Until the automation lands:

  1. Duplicate the poller metadata JSON, set "agent_address" to the new agent’s reachable endpoint, and issue a poller package (for SPIRE assets).
  2. Extract edge-poller.env, rename to edge-agent.env, and tailor the env for the agent container.
  3. Update KV manually:
    • serviceradar-cli kv get --key config/pollers/<poller-id>/agent.json
    • Merge the new agent definition, set status: "pending".
    • serviceradar-cli kv put --key ... --file updated.json

5. Checker Onboarding (Planned Enhancement)

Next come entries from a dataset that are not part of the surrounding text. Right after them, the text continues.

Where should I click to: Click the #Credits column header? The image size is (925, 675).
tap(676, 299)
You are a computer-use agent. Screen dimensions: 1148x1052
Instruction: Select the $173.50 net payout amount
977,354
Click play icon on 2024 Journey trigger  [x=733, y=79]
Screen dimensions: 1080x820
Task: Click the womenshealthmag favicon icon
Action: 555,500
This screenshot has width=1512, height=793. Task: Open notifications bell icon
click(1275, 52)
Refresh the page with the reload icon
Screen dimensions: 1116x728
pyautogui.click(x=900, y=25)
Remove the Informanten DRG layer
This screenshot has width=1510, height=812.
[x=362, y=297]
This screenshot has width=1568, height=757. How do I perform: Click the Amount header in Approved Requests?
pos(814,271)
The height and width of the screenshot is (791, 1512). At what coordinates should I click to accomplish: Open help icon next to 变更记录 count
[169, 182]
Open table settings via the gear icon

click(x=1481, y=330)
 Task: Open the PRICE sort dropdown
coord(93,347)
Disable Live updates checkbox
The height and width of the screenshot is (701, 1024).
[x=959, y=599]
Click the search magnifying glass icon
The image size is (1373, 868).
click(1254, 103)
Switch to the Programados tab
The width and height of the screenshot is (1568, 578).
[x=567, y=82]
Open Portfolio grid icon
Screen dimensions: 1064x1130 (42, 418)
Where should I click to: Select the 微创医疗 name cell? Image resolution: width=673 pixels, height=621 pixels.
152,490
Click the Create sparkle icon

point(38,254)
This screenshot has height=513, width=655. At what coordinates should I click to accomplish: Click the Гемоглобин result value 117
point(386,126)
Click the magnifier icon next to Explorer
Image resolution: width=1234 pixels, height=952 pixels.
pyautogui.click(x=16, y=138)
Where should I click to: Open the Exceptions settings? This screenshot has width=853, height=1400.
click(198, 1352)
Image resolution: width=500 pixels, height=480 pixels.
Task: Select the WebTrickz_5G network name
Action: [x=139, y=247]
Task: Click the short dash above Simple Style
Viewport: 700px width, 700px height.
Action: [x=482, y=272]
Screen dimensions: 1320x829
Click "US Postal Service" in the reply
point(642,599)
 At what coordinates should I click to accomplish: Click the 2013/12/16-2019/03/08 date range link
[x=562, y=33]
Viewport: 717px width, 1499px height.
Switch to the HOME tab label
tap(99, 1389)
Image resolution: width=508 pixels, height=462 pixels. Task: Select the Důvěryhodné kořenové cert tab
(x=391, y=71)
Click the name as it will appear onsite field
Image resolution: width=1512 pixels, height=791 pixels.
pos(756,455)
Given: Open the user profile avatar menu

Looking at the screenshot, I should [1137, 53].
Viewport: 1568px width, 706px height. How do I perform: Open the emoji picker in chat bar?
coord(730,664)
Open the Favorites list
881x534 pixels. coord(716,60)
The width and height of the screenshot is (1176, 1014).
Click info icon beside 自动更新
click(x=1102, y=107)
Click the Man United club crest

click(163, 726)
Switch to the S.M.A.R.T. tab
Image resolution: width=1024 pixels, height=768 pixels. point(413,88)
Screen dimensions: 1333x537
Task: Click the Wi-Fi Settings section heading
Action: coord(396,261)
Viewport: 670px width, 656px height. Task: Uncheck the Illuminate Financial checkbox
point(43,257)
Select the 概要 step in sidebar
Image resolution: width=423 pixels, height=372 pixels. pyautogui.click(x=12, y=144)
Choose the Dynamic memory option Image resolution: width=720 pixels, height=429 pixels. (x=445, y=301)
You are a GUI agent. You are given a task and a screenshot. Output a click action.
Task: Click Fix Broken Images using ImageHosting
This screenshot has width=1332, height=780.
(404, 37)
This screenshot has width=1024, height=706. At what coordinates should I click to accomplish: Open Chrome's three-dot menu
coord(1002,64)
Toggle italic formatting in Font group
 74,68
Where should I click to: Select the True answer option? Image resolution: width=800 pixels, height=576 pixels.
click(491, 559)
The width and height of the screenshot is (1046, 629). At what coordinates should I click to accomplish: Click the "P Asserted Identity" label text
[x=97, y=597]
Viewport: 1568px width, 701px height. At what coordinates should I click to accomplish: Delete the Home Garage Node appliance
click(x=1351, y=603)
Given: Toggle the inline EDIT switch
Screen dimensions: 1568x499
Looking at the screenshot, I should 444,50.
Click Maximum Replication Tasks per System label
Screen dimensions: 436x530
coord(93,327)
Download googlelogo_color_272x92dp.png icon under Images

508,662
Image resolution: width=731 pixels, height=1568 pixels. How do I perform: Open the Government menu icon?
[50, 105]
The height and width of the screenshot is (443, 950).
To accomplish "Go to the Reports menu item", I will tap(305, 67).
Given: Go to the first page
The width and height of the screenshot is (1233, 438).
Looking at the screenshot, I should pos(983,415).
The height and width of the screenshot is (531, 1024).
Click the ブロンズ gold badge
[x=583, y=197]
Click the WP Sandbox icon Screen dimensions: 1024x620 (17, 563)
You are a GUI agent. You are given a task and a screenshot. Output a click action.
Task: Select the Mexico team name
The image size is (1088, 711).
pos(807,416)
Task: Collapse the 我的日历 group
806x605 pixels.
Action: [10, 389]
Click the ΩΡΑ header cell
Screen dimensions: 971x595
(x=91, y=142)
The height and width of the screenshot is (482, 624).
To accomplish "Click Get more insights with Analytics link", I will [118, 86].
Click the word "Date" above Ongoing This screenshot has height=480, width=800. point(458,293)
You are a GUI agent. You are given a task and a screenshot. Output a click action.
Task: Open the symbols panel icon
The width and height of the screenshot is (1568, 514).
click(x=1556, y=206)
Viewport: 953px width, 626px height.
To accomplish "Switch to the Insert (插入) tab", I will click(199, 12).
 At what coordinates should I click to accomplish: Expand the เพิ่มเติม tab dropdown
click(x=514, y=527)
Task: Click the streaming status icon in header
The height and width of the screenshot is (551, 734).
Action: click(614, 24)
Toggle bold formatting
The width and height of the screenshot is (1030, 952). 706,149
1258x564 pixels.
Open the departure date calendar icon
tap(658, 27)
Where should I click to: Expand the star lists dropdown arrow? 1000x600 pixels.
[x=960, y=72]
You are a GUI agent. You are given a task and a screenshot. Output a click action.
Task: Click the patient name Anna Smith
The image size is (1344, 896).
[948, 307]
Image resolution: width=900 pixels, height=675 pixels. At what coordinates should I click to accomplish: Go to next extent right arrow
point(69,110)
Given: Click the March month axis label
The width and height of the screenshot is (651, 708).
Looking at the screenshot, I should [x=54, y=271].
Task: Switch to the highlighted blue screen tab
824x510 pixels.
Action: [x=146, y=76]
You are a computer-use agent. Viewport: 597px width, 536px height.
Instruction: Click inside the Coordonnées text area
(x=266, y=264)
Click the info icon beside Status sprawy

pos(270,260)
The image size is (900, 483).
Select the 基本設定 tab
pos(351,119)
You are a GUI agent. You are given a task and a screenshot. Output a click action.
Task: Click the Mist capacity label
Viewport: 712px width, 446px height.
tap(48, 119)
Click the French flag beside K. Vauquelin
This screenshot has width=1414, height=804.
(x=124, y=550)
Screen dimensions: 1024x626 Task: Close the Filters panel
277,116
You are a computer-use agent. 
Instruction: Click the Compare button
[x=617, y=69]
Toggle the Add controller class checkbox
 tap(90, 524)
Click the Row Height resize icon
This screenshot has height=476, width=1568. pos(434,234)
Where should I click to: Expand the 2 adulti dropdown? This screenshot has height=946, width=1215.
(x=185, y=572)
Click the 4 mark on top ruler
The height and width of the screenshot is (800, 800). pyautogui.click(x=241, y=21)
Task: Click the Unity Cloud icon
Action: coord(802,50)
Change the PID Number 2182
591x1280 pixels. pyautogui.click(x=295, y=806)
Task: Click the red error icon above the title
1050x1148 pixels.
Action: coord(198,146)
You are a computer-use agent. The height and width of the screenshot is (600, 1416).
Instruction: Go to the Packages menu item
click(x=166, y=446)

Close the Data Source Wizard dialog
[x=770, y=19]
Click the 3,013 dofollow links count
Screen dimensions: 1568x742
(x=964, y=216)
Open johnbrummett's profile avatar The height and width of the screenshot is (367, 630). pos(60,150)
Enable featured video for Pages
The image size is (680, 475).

Checkers (SNMP, sysmon-vm, custom scanners) will reuse the same framework. The UX will prompt for:

  • Checker type.
  • Parent agent.
  • Any device-specific credentials.

Core will then:

  1. Issue SPIRE credentials for the checker workload (if needed).
  2. Update the agent’s KV entry so it schedules the new checker once activated.

Manual procedure today

  1. Add the checker JSON under the agent’s KV config.
  2. Restart the agent container so it re-reads configuration.
  3. For SPIFFE-enabled checkers, craft join tokens via serviceradar-cli spire-join-token and distribute them separately.

6. Troubleshooting

SymptomChecks
PermissionDenied: no identity issued in poller logsThe join token may have expired or been consumed. Generate a fresh package, extract, and rerun edge-poller-restart.sh --skip-refresh.
/api/admin/edge-packages download returns 409The download token was already used—issue a new package.
Agent never appears under the pollerVerify KV config for the poller lists the agent; if not, reapply the edits (manual step until agent onboarding is automated).
Nested SPIRE server loopsClear compose_poller-spire-runtime (docker volume rm) before running the restart script to avoid stale sockets.

7. Next Steps

  • Finish the API/UI work for agent and checker packages so metadata + KV updates are produced automatically (serviceradar-54 / GH-1904).
  • Add UI presets so operators can choose “Edge poller” / “Edge agent” / “Edge checker” without pasting JSON.
  • Extend the restart script to install agents/checkers once the new packages are available.